* _Exercise description_
Please state, from the oat resistant starch text, which crystal type ORS-C was found to be.

* _Extracted text_

※

Different multi-scale structural features of oat resistant starch prepared by ultrasound combined enzymatic hydrolysis affect its digestive properties

In this research, oat resistant starch (ORS) was prepared by autoclaving-retrogradation cycle (ORS-A), enzymatic hydrolysis (ORS-B), and ultrasound combined enzymatic hydrolysis (ORS-C). Differences in their structural features, physicochemical properties and digestive properties were studied. Results of particle size distribution, XRD, DSC, FTIR, SEM and in vitro digestion showed that ORS-C was a B + C-crystal, and ORS-C had a larger particle size, the smallest span value, the highest relative crystallinity, the most ordered and stable double helix structure, the roughest surface shape and strongest digestion resistance compared to ORS-A and ORS-B. Correlation analysis revealed that the digestion resistance of ORS-C was strongly positively correlated with RS content, amylose content, relative crystallinity and absorption peak intensity ratio of 1047/1022 cm⁻¹ (R_1047/1022), and weakly positively correlated with average particle size. These results provided theoretical support for the application of ORS-C with strong digestion resistance prepared by ultrasound combined enzymatic hydrolysis in the low GI food application.

※

* _Study material_
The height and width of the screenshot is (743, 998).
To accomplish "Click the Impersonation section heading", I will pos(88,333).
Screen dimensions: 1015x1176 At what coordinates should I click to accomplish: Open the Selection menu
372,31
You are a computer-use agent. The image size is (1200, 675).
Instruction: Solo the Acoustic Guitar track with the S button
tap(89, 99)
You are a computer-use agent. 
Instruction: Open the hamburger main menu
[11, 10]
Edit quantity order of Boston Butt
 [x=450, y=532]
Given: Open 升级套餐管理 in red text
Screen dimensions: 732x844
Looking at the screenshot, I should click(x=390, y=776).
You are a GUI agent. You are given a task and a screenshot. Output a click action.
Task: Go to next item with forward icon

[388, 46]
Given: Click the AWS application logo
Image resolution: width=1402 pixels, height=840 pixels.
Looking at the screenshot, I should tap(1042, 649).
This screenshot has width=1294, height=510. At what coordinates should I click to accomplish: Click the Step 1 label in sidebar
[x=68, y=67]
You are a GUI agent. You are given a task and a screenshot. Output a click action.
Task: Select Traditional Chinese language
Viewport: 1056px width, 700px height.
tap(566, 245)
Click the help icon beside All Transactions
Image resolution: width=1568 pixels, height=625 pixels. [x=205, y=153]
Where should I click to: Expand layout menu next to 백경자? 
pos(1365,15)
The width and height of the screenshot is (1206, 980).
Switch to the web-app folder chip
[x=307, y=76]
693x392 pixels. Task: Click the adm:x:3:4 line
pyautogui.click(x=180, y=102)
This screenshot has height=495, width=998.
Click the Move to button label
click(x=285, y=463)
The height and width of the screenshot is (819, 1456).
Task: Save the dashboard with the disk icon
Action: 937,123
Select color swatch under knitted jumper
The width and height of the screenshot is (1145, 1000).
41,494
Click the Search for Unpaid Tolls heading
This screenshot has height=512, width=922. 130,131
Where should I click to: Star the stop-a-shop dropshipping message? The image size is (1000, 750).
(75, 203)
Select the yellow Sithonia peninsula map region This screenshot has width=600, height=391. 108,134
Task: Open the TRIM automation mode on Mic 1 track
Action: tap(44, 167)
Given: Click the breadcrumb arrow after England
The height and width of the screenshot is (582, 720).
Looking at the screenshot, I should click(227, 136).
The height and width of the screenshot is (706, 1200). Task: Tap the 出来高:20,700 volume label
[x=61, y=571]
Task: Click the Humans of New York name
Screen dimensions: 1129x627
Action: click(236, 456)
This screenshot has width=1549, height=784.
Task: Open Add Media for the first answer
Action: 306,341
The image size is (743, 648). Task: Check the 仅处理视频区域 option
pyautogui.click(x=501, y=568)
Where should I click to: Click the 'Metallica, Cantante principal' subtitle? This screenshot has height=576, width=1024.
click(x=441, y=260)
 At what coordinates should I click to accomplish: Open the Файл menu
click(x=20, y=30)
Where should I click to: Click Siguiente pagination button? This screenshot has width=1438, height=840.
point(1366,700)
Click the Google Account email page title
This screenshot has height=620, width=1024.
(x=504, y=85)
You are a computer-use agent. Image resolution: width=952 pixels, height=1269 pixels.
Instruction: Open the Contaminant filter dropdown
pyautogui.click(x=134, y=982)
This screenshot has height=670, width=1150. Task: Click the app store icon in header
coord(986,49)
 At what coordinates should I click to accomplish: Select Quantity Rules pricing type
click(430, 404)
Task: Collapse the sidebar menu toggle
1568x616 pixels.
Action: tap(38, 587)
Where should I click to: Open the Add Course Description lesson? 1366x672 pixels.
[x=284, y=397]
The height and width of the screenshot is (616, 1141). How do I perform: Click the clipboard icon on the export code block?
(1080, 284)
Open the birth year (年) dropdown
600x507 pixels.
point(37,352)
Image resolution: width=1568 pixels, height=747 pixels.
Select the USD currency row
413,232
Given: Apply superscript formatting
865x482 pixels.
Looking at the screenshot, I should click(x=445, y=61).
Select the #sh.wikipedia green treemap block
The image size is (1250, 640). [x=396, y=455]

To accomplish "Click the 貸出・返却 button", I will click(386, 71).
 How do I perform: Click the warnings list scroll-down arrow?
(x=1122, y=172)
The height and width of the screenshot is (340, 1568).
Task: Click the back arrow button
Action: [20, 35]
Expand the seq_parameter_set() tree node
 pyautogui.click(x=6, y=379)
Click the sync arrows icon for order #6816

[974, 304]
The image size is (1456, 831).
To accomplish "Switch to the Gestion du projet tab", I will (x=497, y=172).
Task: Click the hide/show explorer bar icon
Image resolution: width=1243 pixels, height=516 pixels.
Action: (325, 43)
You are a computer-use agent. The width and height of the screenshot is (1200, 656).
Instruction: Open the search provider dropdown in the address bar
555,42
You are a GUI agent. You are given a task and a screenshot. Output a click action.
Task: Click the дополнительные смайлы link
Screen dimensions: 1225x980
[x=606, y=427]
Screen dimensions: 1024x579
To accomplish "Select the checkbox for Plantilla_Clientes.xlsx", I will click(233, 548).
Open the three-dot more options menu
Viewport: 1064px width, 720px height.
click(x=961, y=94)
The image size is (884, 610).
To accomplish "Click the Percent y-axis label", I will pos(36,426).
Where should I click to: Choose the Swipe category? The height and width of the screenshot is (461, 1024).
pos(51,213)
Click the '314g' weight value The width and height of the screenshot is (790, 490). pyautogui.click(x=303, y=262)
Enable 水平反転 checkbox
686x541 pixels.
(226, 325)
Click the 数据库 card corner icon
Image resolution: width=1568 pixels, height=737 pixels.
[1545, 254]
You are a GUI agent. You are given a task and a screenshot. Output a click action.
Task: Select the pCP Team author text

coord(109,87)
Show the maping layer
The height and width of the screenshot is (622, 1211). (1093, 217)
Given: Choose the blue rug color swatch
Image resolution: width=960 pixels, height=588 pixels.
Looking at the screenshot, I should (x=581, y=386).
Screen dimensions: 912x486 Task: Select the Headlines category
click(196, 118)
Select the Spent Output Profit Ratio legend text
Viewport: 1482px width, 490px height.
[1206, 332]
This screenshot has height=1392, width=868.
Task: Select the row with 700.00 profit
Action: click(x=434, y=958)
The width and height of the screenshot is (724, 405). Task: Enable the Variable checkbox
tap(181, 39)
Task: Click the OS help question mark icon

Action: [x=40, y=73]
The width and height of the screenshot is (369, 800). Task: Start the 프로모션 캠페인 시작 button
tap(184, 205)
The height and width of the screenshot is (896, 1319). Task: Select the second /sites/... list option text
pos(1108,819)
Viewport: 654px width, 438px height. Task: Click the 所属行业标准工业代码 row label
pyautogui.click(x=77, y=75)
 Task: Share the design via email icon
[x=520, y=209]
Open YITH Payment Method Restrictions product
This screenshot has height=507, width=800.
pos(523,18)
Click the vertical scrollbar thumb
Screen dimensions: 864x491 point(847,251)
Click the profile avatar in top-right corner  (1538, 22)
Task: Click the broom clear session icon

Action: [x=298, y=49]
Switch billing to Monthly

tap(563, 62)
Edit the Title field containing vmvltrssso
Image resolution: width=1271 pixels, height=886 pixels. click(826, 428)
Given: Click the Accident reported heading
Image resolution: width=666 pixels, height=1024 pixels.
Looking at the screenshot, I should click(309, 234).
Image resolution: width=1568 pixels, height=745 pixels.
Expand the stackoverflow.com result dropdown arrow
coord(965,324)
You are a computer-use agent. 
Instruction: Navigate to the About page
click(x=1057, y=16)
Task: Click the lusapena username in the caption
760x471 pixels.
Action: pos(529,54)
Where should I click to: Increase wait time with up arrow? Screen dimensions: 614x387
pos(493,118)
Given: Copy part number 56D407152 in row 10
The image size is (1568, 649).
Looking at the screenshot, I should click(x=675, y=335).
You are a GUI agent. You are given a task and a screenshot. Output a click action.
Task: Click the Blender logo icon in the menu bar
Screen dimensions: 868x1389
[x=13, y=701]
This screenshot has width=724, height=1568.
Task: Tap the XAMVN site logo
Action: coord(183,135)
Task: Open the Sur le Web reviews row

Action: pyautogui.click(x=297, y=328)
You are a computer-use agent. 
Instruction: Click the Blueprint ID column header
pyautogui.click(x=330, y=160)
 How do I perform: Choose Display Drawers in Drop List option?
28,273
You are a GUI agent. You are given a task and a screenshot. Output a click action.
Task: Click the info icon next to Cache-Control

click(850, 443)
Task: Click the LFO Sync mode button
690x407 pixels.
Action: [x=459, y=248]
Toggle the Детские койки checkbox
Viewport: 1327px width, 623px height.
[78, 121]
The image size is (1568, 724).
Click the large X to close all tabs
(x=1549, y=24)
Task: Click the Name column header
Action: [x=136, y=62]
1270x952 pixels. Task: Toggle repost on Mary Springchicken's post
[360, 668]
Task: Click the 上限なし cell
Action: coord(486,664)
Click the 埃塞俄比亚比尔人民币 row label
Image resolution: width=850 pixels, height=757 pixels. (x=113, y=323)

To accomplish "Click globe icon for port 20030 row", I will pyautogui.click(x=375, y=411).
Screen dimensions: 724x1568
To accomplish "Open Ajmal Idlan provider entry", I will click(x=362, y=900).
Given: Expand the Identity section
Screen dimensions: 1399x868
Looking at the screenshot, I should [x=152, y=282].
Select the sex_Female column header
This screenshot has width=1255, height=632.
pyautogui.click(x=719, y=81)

※

* _Your solution_
ORS-C was a B + C-crystal.